Granted yes, e-DRAM will not solve any issues regarding efficiency if coding Cell is a nightmare. But I dont' think it will be the doomsday you seem to think it will be.[/i]
 
I still find your transistor estimates far too conservative, Deadmeat.

Given what has been achieved to date, your numbers seem far lower than what they should be.
 
MfA said:
Dont expect miracles, look at the Opteron.

Look who had to help finish the design of Opteron - which is really overrated anyway... AMD isn't what I'd consider a powerhouse by any means, they should be thankful for IBM.

IBM has done studies on SOI which have tried to minimize the inherient differential between an SOI and Bulk design and the results were quite impressive. It was on 180nm IIRC, I can look for the report later if you can't find it.
 
DMGA said:
The best indicator of clockspeed/pipeline length is Xscale, which manages 1 Ghz @ 7-stage pipes.
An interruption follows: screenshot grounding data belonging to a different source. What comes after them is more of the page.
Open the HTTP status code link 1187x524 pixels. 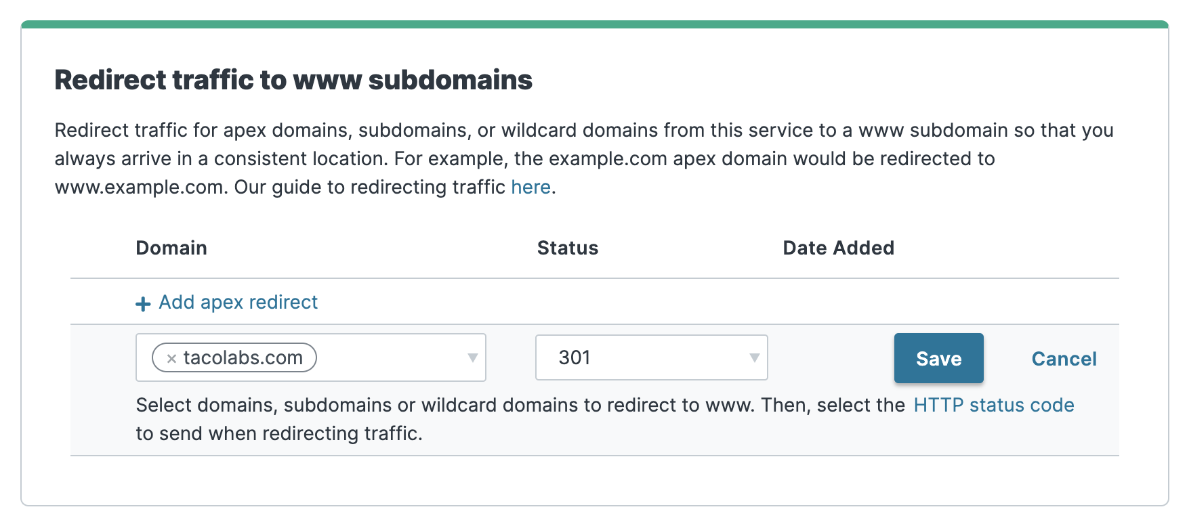pyautogui.click(x=993, y=404)
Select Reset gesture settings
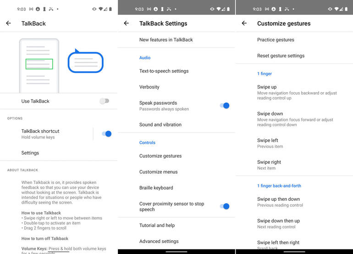 point(294,55)
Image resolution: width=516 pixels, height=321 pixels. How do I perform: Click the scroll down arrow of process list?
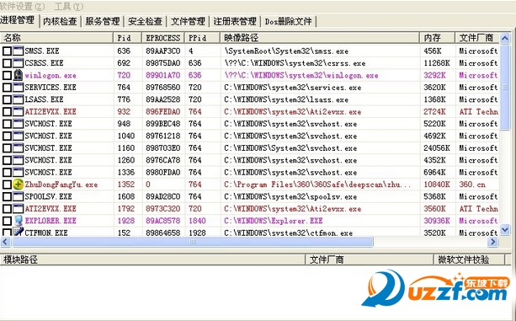(x=505, y=229)
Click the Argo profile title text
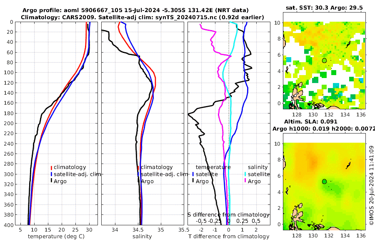This screenshot has height=242, width=375. [135, 10]
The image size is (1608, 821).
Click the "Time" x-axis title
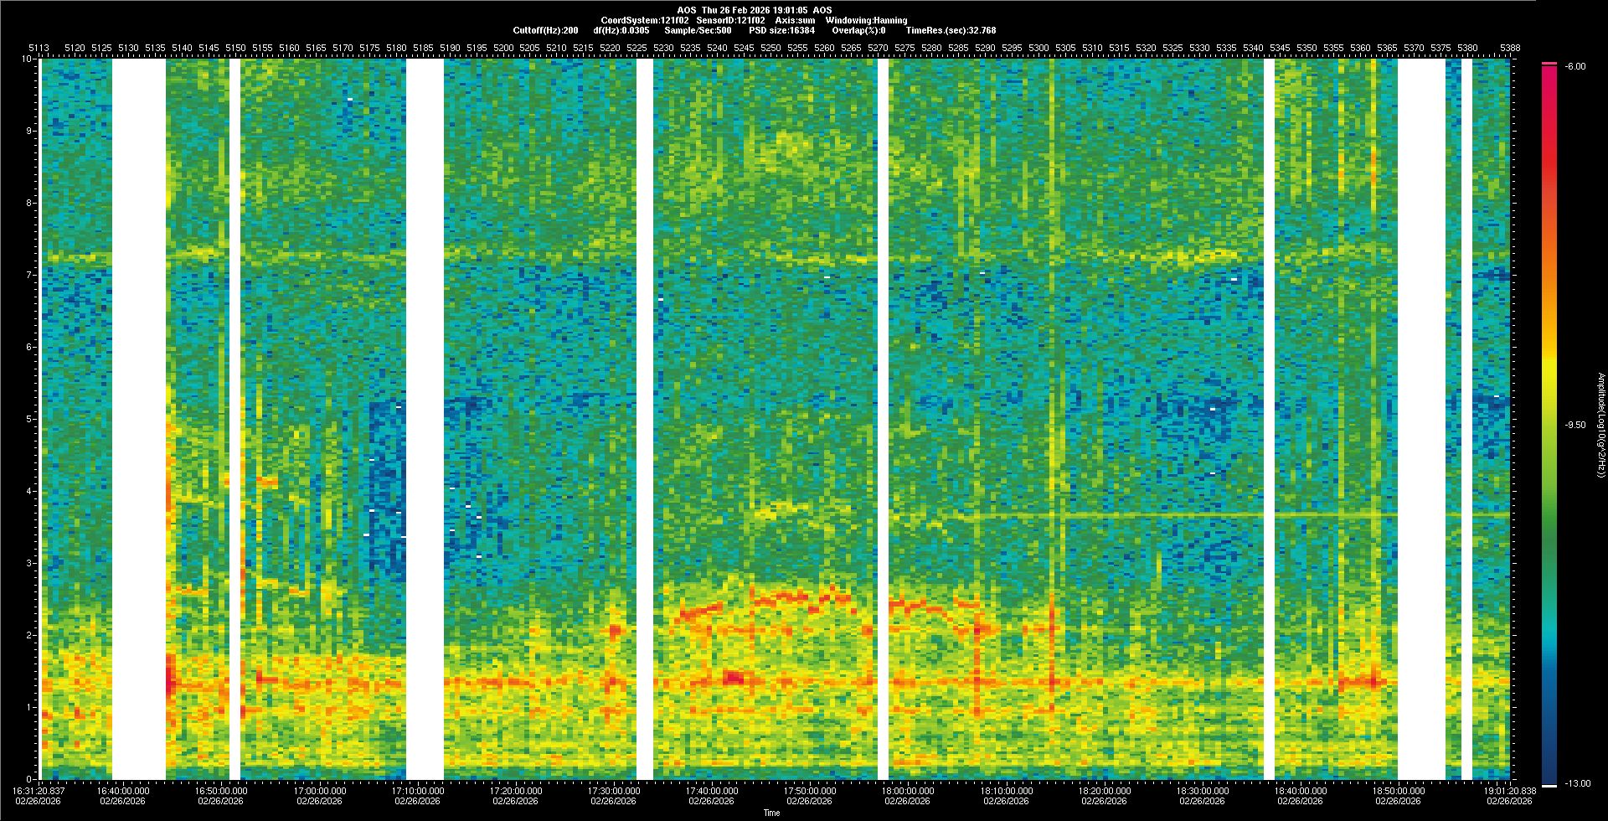pyautogui.click(x=771, y=813)
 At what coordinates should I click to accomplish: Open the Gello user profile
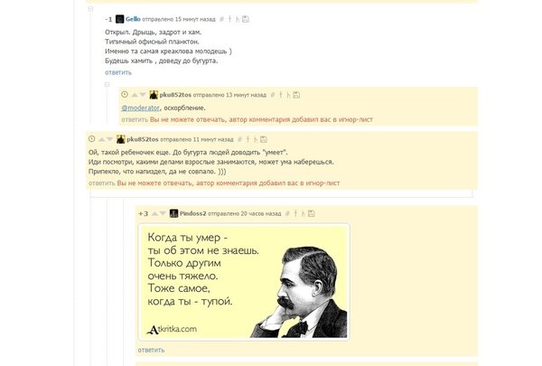tap(133, 19)
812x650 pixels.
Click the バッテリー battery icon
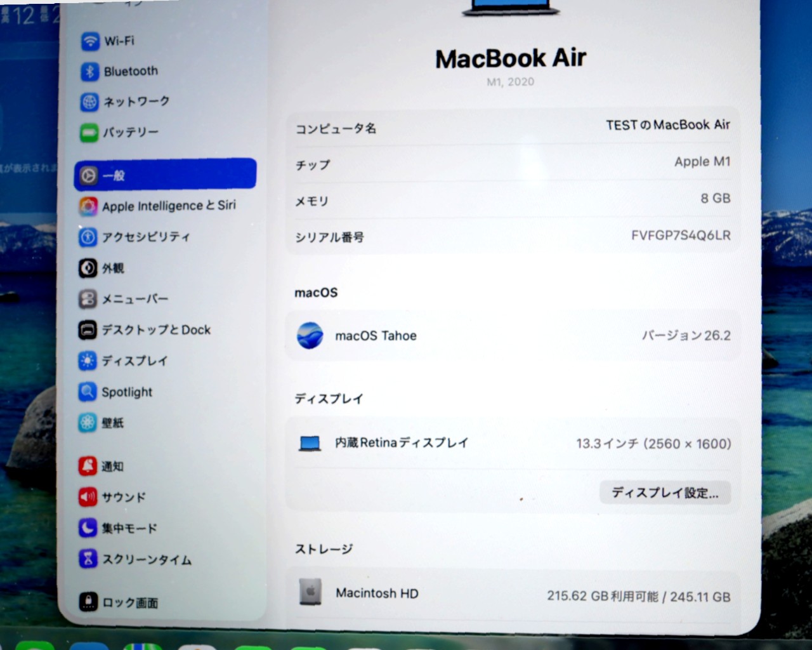pyautogui.click(x=89, y=133)
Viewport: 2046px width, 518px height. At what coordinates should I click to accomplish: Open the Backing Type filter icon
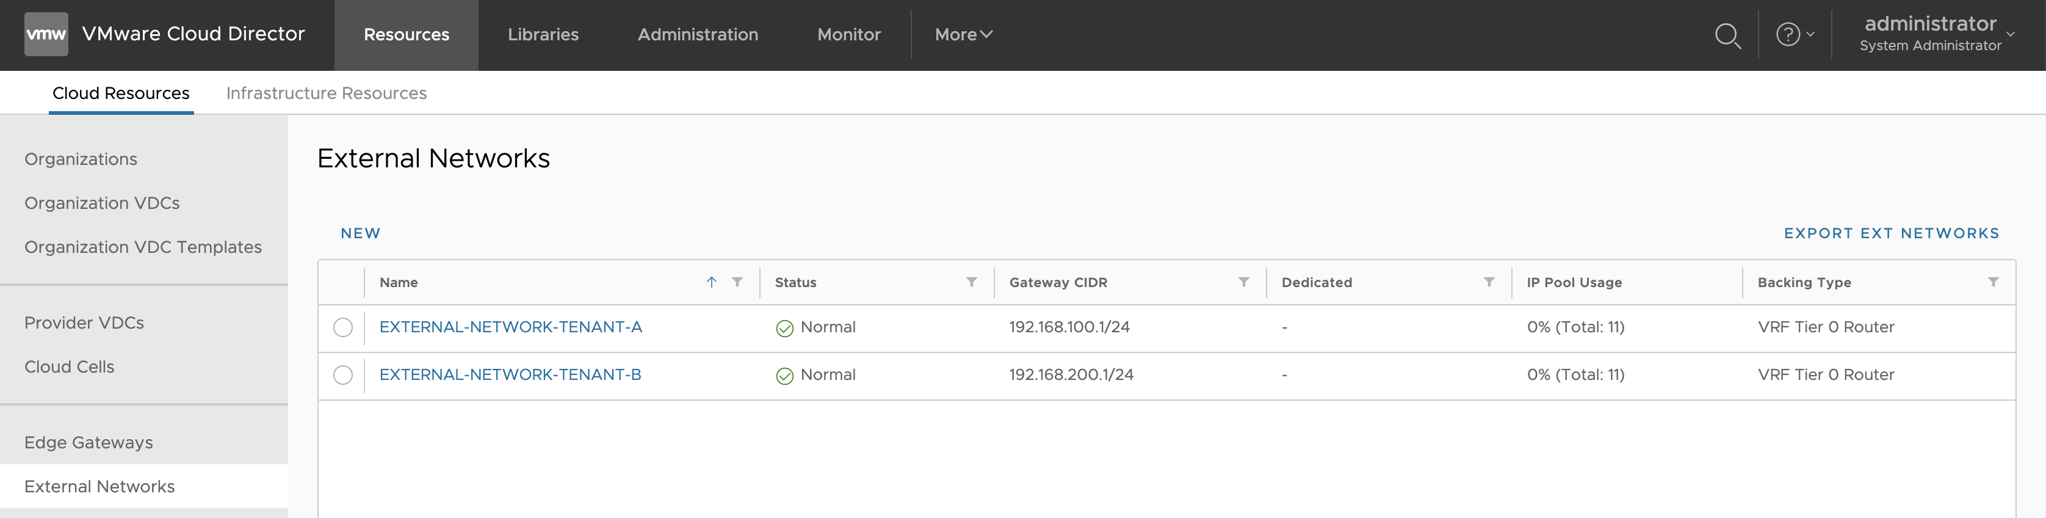click(x=1993, y=282)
And no one has a better fab cabability than Intel does.

IBM's 750GX manages 1.1GHz on a 0.13um, 4-stage design...

DMGA said:
Nope. You just can't rev very fast with a short pipe design

Actually it's getting easier and easier these days. Process naturally makes faster switching speeds easier and with several of the more exotic technologies that are working their way more into MPUs from mixed signals, building complex, fast, short stage designs is getting easier. The main problem these days is leakage and wire delay...
 
nondescript said:
PC-Engine said:
UIUC has demonstrated a 509Ghz transistor

...and Intel and AMD has demonstrated THz transistors, however, put hundreds of millions of them on a die and they won't be running at that speed ;)

Um, the UIUC transistor is current record-holder. No, Intel and AMD do not have THz transistors. Intel is trying, as you can see here. They have designs and plans, but they have not demonstrated it. Your statement is false.

More info on UIUC: http://www.news.uiuc.edu/scitips/03/1106feng.html

I never said that they could make a chip out of these transistors, I was using this to show that we are far from the constraints of the laws of physics.

Were they running Linpack to get that percentage?

Probably.

AFAIK the ES's efficiency drops to 65% with realworld apps. That 86% figure is from the Linpack benchmark. I'm guess that G5 supercomputer's 58% is from Linpack also therefore running real apps would further drop that down to 20-30% efficiency.

Link please? Or did you make this up too?

Yes I made this stuff up. I even wrote two articles about it at EETimes :LOL:

http://www.eetimes.com/story/OEG20011206S0025

...AMD revealed it has developed a CMOS-based, 15nm gate length transistor handling switching speeds of 3.33THz. Intel recently claimed to have broken the record for the world's smallest and fastest transistor, with a 15nm device that could cope with 2.63 trillion switches per second.


The system is measured at 87.5 percent efficiency, providing 35 teraflops on the Linpack benchmark, but it actually delivers from 14 to 26 teraflops at 38 to 66 percent efficiency in real-world applications, Watanabe reported. That's still far beyond efficiency ratings as low as 15 percent for many of today's supercomputers, he said.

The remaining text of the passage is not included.